> [VORLIEGENDER TEXT]:
○ ○ ○ ○ ○

Schimpansen töten offenbar Artgenossen, um ihren Lebensraum zu erweitern.

Foto: ddp

Erstmals haben amerikanische Anthropologen nun auf solider Datenbasis das wahrscheinliche Motiv hinter diesem Verhalten ermittelt: Demnach bringen die Menschenaffen Angehörige von Nachbargruppen um, um ihr Territorium auszudehnen, wie die Forscher in der Zeitschrift "Current Biology" berichten. Ob sich dieses Verhalten auf den Menschen übertragen lässt, ist umstritten.

Über zehn Jahre lang beobachteten die drei Primatenforscher um John Mitani von der Universität von Michigan eine Horde Schimpansen im Kibale Nationalpark im Westen Ugandas. Mit 150 Tieren war die Ngogo-Gruppe ungewöhnlich zahlreich.

Während der Studie fanden die Forscher Spuren von 21 tödlichen Angriffen auf Artgenossen, meist auf Schimpansenkinder. 18 der Tötungen bezeugten sie sogar persönlich. Allein 13 Opfer stammten aus einer einzelnen Nachbarhorde, die im Nordosten der Ngogo-Gruppe lebte. Nachdem die Schimpansen sich bei dieser rivalisierenden Gruppe Respekt verschafft hatten, dehnten sie ihr Revier um 22 Prozent in deren Richtung aus.

○ ○ ○ ○ ○

Gespeicherte Datensätze:

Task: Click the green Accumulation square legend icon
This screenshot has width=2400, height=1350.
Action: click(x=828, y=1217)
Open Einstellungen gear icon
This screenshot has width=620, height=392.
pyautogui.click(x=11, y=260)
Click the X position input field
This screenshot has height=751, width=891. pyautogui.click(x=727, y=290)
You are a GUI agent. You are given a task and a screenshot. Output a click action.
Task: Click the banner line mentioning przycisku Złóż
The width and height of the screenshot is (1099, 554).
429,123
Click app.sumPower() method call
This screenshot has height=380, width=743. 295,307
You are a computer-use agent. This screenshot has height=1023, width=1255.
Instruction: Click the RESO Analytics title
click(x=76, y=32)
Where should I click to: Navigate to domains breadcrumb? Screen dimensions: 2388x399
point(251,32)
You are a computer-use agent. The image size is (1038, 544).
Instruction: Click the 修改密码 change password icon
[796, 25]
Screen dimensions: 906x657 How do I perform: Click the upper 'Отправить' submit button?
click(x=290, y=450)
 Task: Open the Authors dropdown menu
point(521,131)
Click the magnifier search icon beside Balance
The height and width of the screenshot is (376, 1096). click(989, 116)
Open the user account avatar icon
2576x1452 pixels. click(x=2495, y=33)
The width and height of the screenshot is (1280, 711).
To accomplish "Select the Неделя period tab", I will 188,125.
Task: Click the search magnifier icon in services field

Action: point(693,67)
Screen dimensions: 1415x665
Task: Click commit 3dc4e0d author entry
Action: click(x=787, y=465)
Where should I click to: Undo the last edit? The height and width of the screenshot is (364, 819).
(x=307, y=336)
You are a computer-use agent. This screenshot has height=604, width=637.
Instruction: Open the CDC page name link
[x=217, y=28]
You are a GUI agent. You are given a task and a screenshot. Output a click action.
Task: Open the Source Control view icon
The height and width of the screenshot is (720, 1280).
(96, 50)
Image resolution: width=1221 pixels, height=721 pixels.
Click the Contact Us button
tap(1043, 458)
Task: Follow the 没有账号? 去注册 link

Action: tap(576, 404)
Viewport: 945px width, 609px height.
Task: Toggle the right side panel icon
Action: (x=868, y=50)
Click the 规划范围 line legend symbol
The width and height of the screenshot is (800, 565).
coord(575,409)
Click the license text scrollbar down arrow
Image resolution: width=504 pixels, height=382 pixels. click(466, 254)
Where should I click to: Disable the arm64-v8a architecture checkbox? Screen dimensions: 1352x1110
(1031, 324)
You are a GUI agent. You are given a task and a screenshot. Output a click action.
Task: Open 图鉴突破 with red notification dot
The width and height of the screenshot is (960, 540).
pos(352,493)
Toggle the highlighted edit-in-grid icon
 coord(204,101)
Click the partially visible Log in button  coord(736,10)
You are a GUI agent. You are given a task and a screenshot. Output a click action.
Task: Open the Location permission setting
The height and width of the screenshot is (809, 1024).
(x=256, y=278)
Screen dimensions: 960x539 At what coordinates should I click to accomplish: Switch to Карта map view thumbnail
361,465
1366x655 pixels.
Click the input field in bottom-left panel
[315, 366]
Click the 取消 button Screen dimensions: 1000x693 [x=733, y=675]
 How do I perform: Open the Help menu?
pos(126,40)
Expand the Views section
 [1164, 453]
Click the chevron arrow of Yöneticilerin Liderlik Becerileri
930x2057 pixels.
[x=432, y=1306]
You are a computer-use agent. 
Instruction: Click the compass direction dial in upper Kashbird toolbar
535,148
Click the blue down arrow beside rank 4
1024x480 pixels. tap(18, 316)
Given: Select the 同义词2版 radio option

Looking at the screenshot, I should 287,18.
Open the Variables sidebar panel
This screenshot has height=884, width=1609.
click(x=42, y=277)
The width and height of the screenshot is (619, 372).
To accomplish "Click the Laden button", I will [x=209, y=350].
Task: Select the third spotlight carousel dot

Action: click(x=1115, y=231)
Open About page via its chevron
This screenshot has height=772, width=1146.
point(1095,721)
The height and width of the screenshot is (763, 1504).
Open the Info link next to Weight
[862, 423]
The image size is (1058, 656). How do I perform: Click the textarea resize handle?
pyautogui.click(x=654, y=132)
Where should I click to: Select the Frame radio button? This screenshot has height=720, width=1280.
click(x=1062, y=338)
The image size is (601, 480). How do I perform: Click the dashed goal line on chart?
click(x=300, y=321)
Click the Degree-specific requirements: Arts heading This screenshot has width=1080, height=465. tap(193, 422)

○ ○ ○ ○ ○

> [ARBEITSAUFTRAG 1]: Gib aus dem Text über Schimpansen die Stelle von „Über zehn Jahre“ bis „deren Richtung aus.“ wortgetreu wieder.
> [ARBEITSAUFTRAG 2]:
Beantworte anhand des Textes über Schimpansen:
(a) In welcher Zeitschrift berichten die Forscher über ihre Ergebnisse?
(b) Wie viele Tiere umfasste die Ngogo-Gruppe?
(c) Um wie viel Prozent dehnten die Schimpansen ihr Revier aus?

> [LÖSUNG 1]:
Über zehn Jahre lang beobachteten die drei Primatenforscher um John Mitani von der Universität von Michigan eine Horde Schimpansen im Kibale Nationalpark im Westen Ugandas. Mit 150 Tieren war die Ngogo-Gruppe ungewöhnlich zahlreich.

Während der Studie fanden die Forscher Spuren von 21 tödlichen Angriffen auf Artgenossen, meist auf Schimpansenkinder. 18 der Tötungen bezeugten sie sogar persönlich. Allein 13 Opfer stammten aus einer einzelnen Nachbarhorde, die im Nordosten der Ngogo-Gruppe lebte. Nachdem die Schimpansen sich bei dieser rivalisierenden Gruppe Respekt verschafft hatten, dehnten sie ihr Revier um 22 Prozent in deren Richtung aus.

> [LÖSUNG 2]:
(a) In „Current Biology“.
(b) 150 Tiere.
(c) Um 22 Prozent.